Entah keberanian darimana, Rasya menjinjit dan mencium bibir Percy membuatnya terpekik kaget. Rasya hanya menempelkan bibirnya pada permukaan bibir Percy dengan menutup matanya. Tubuh Percy mendadak kaku dan tak mampu bergerak, ia menatap wajah Rasya yang sangat dekat dengannya. Ada perasaan hangat di dalam hatinya yang entah apa itu.

Brug

Percy maupun Rasya terpekik hingga melepaskan ciuman mereka. Keduanya berbalik ke arah pintu dimana Rindi berdiri dan tuperware makan siang yang dia bawa berserakan di lantai. Tatapannya begitu terluka,

"Rindi !!" pekik Rasya dan Percy.

Rindi berjalan mundur dengan tatapan terlukanya, tatapan Rindi tertuju kepada Rasya dan Percy secara bergantian dengan air mata yang menggantung di pelupuk matanya. Rindi beranjak pergi meninggalkan ruangan Percy.

"Rindi tunggu," Percy berlari mengejar Rindi, sedangkan Rasya masih berdiri di tempatnya dengan perasaan yang tak karuan. 'Kenapa gue bisa-bisanya mencium Percy?' Rasya mengusap wajahnya gusar.

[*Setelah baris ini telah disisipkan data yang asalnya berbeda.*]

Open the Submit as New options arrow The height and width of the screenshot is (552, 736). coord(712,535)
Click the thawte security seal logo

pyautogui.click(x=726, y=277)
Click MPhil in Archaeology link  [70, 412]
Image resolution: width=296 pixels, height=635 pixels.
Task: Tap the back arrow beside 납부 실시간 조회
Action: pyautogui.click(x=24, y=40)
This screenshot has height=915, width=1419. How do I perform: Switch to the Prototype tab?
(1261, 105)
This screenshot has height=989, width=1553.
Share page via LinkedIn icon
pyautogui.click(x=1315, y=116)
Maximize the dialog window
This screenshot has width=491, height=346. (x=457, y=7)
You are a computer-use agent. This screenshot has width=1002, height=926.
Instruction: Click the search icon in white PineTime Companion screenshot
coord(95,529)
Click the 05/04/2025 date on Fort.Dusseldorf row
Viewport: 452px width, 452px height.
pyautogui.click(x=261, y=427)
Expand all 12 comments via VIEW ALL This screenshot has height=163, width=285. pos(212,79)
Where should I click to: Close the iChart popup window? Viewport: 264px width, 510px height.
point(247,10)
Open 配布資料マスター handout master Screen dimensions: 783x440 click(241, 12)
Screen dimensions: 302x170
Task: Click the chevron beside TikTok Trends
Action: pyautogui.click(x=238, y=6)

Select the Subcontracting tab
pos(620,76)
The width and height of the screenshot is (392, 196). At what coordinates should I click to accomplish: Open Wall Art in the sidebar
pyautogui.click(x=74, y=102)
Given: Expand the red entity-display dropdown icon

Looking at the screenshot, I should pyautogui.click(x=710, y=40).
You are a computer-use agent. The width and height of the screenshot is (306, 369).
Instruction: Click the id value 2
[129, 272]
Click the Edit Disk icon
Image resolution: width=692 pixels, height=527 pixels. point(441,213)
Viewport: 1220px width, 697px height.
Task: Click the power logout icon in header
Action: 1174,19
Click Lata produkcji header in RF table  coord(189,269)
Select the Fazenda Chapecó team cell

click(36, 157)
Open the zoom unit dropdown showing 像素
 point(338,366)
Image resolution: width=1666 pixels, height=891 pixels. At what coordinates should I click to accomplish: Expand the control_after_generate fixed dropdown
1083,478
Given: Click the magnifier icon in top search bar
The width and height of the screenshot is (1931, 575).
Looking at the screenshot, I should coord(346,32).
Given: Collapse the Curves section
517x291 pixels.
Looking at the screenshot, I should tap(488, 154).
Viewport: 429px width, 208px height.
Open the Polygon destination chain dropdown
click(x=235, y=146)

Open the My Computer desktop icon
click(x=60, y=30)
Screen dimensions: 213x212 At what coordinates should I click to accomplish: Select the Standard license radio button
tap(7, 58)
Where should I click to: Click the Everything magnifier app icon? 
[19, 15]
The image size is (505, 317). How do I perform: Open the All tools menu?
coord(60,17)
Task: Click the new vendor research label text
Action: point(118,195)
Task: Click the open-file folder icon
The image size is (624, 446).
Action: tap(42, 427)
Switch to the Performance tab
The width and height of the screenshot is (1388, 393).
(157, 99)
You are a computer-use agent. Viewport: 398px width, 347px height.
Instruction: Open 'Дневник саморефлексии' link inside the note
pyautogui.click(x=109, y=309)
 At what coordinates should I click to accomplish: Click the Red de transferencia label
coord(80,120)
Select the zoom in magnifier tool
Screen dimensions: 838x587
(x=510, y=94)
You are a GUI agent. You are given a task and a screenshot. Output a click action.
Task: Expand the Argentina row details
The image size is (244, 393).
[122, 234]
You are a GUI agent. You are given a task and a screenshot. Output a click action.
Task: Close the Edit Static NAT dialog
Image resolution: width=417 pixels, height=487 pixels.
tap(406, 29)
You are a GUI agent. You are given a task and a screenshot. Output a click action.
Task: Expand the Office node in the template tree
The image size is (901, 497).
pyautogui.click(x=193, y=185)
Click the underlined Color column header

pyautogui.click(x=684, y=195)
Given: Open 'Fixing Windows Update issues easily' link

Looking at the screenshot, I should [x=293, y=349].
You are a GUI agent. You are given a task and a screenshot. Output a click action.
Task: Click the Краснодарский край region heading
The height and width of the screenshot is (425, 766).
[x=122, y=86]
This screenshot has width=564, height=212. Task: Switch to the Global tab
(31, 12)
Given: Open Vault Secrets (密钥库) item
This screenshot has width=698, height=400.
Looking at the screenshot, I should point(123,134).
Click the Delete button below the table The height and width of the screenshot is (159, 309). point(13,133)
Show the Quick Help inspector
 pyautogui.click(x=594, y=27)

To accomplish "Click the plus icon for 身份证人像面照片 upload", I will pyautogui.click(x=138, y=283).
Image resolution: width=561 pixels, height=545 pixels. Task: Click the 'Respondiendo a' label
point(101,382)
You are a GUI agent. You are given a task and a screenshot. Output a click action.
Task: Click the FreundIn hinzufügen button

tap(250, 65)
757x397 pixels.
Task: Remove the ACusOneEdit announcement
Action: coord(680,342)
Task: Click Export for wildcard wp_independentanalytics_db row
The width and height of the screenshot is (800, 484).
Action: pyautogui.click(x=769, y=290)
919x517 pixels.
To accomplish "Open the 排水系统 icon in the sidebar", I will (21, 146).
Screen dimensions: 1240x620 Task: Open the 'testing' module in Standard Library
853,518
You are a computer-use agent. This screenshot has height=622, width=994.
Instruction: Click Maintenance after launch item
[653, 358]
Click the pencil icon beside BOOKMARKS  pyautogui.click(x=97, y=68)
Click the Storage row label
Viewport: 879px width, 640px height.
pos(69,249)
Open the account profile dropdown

Rindi segera menekan tombol lift saat melihat Percy berlari ke arahnya hingga pintu liftpun tertutup dengan pandangan mereka yang saling bertautan.

Rindi terlihat linglung, dan ia terduduk di lantai lift. "hikz...hikz...hikzz...." isaknya, hatinya hancur dan terluka. Apa yang mereka berdua lakukan, kenapa mereka melakukan ini padanya.

Ting

Pintu lift terbuka, dan Rindi segera beranjak dengan sedikit berlari menuju keluar kantor. Saat hendak memasuki mobilnya, pintu mobil di tutup kembali oleh seseorang membuat Rindi menengok. Di sampingnya Percy berdiri, Rindi menatapnya dengan tatapan sangat terluka.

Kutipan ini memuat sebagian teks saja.